9. gp_size_of_table_uncompressed: This view shows the uncompressed table size for append-only (AO) tables. Otherwise, the table size on disk is shown. The use of this view requires superuser permissions.

sotuoid=> The object ID of the table

sotusize=> The uncomressed size of the table in bytes if it is a compressed AO table. Otherwise, the table size on disk.

sotuschemaname=> The schema name

sotutablename=> The table name

10. gp_disk_free: This external table runs the df (disk free) command on the active segment hosts and reports back the results. Inactive mirrors are not included in the calculation. The use of this external table requires superuser permissions.

dfsegment=> The content id of the segment (only active segments are shown)

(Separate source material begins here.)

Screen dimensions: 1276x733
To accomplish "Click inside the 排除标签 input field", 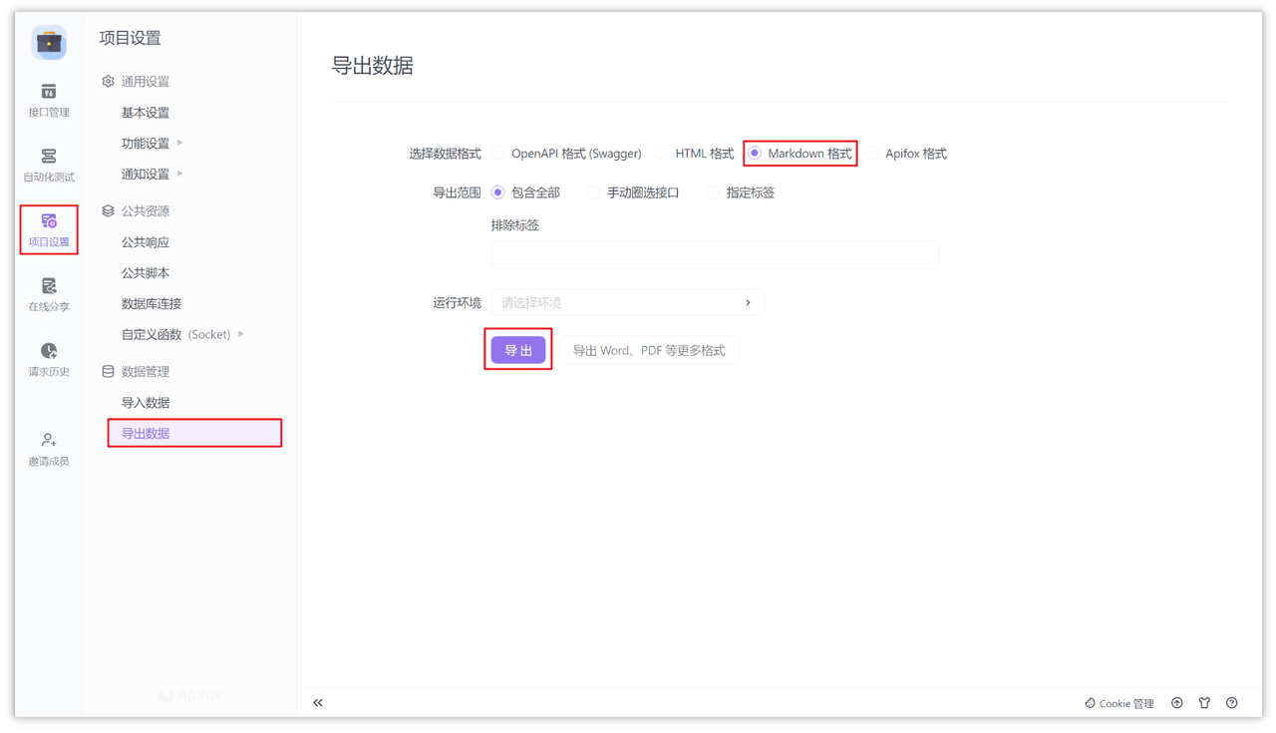I will click(x=714, y=254).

dfhostname=> The hostname of the segment host 

dfdevice=> The device name 

dfspace=> Free disk space in the segment file system in kilobytes

5. Monitoring distributions and partitions 

a) Checking for Uneven Data Distribution: All tables in Greenplum Database are distributed, meaning their data is divided across all of the segments in the system. If the data is not distributed evenly, then query processing performance may suffer. The following views can help diagnose if a table has uneven data distribution:

1. gp_skew_coefficients

2.  gp_skew_idle_fractions

Lets look into these views.

1. gp_skew_coefficients: This view shows data distribution skew by calculating the coefficient of variation (CV) for the data stored on each segment. This view is accessible to all users, however non-superusers will only be able to see tables that they have permission to access.

skcoid=> The object id of the table.

skcnamespace=> The namespace where the table is defined.

skcrelname=> The table name.

skccoeff=> The coefficient of variation (CV) is calculated as the standard deviation divided by the average. It takes into account both the average and variability around the average of a data series. The lower the value, the better. Higher values indicate greater data skew.

2. gp_skew_idle_fractions: This view shows data distribution skew by calculating the percentage of the system that is idle during a table scan, which is an indicator of processing data skew. This view is accessible to all users, however non-superusers will only be able to see tables that they have permission to access.

sifoid=> The object id of the table.

sifnamespace=> The namespace where the table is defined.

sifrelname=> The table name.

siffraction=> The percentage of the system that is idle during a table scan, which is an indicator of uneven data distribution or query processing skew. For example, a value of 0.1 indicates 10% skew, a value of 0.5 indicates 50% skew, and so on. Tables that have more than 10% skew should have their distribution policies evaluated.